Тимьянский видел наше смущение и с торжествующей улыбкой сказал: «Вот, господа, я вам показываю всех наших бабочек, покажите же и вы нам своих». Панаев отвечал, что экземпляров у нас мало, следовательно показывать нечего, но что, пожалуй, мы привезем завтра или послезавтра, когда бабочки все высохнут, особенно одна, очень толстая, Хмелевая бабочка. «Разве у вас есть Ночная Хмелевая? — спросил Тимьянский с удивлением. — Ведь это редкость!» Я отвечал, что есть, что я нашел ее в дупле и совершенно свежею, то есть не потертою. Заметно было, что Тимьянский в свою очередь позавидовал Хмелевой бабочке; это нас утешило. Когда же мы вышли, то Панаев весело сказал мне: «А видел ли ты, как нечисто, неопрятно разложены у них все бабочки?

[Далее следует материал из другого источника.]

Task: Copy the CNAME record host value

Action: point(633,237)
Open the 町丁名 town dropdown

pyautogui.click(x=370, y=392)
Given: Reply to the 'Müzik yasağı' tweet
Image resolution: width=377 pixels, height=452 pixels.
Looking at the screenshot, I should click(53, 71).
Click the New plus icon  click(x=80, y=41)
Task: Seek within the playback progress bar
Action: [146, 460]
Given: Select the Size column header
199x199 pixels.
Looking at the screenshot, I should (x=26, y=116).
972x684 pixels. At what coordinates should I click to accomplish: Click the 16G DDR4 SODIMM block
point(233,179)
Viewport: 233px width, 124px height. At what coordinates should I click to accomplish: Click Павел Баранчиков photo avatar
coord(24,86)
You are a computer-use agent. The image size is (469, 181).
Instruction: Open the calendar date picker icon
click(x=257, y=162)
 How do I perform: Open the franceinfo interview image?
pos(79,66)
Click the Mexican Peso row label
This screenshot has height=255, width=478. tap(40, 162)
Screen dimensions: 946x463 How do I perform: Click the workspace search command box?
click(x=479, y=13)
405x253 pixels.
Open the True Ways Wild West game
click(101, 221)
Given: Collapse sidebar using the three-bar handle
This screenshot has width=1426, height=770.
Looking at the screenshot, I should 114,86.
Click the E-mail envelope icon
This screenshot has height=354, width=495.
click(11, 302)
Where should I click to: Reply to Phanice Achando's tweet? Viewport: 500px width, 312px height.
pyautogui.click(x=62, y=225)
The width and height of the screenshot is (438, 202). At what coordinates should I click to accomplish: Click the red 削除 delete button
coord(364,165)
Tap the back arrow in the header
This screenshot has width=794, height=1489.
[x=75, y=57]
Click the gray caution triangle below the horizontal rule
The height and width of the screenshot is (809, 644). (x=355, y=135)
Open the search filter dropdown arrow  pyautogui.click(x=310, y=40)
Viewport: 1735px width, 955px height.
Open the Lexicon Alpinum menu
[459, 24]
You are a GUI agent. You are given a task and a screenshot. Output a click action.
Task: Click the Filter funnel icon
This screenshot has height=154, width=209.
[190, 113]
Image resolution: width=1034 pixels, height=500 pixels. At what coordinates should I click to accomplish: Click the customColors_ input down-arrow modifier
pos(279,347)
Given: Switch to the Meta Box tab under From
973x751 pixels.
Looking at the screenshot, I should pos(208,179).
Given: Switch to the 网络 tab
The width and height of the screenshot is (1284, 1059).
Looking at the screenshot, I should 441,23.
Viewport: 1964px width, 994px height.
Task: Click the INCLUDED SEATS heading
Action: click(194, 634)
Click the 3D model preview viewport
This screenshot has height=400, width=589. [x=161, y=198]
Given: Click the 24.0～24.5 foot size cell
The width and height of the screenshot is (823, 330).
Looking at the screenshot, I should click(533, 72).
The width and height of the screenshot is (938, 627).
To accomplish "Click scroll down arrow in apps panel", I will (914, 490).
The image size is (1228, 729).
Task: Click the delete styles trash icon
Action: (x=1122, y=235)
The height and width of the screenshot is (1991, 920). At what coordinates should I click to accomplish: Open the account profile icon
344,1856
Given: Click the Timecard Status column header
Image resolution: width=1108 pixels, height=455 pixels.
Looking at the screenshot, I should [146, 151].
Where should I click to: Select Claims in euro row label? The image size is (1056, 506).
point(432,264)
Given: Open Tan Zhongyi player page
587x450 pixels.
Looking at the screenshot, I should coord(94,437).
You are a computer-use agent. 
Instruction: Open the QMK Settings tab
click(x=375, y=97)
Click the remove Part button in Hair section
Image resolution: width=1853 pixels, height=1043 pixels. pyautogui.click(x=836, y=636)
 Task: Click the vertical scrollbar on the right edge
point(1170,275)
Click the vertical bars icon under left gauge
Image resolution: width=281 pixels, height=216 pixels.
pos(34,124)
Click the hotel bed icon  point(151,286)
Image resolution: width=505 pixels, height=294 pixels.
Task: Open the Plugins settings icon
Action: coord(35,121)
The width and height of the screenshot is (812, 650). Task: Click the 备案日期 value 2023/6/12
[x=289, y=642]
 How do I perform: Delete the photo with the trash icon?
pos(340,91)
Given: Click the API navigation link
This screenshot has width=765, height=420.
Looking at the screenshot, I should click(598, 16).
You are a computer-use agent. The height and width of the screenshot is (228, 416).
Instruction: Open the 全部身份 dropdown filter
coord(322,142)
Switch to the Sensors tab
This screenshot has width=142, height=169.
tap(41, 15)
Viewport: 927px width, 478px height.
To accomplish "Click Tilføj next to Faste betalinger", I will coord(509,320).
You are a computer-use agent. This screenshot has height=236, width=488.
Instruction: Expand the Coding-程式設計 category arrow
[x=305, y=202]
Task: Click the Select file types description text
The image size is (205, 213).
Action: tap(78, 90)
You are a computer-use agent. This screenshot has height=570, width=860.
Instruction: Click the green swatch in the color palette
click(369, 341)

Ведь они нашим в слуги не годятся!» Хотя я не обращал на это обстоятельство особенного внимания, но тут припомнил, что Панаев совершенно прав, — и мы оба, успокоенные, бодро отправились слушать профессорские лекции.
На другой же день нам удалось умножить наше собрание еще тремя сумеречными, необыкновенно красивыми, бабочками, которых и воткнуть иначе было нельзя, как на самые тоненькие кружевные булавочки, по миниатюрности их тела. При раскладке их Панаев вполне выказал свою ловкость и уменье. Я поймал их в оврагах около моей квартиры, куда заглянул случайно. Солнце было еще высоко, а в оврагах была уже тень, и сумеречные бабочки начали летать.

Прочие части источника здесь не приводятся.